** What the task requires **
Could you reproduce the items word for word, starting at the line that contains "You are a GUI" and ending at the last line of the items, with both of those lines included and the pictures left out?

======== Records to process

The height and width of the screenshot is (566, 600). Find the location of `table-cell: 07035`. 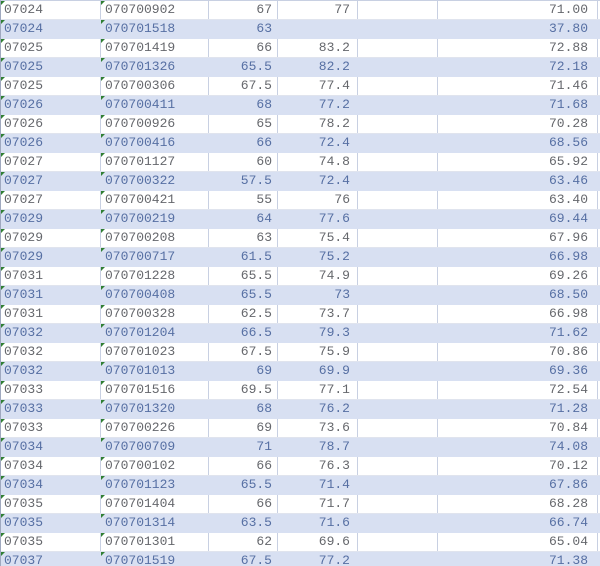

table-cell: 07035 is located at coordinates (51, 542).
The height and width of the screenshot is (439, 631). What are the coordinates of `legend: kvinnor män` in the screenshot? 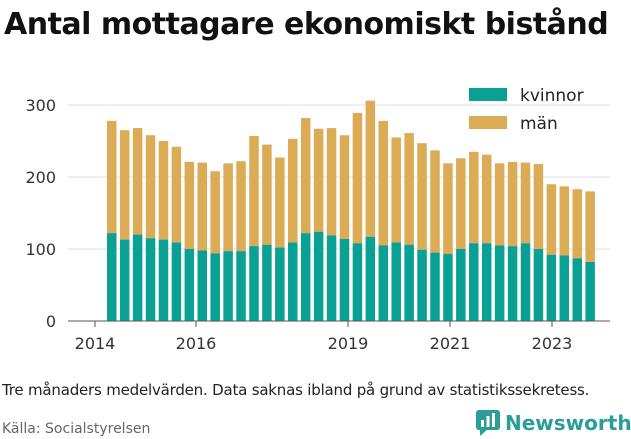 It's located at (526, 110).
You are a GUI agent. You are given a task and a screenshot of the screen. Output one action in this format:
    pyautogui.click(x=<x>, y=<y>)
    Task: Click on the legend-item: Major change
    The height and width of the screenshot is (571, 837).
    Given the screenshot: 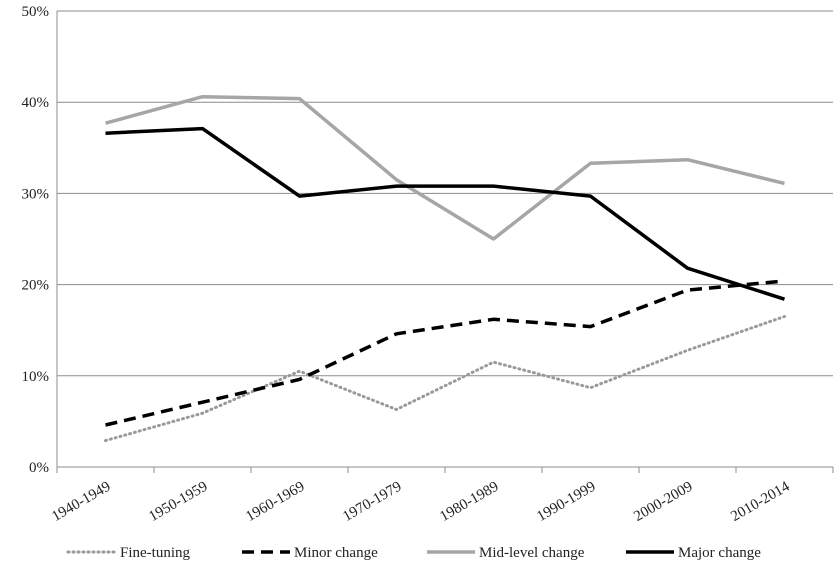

================

** Written answer **
You are a GUI agent. You are given a task and a screenshot of the screen. Output one action in this format:
    pyautogui.click(x=<x>, y=<y>)
    Task: Click on the legend-item: Major change
    The height and width of the screenshot is (571, 837).
    Given the screenshot: 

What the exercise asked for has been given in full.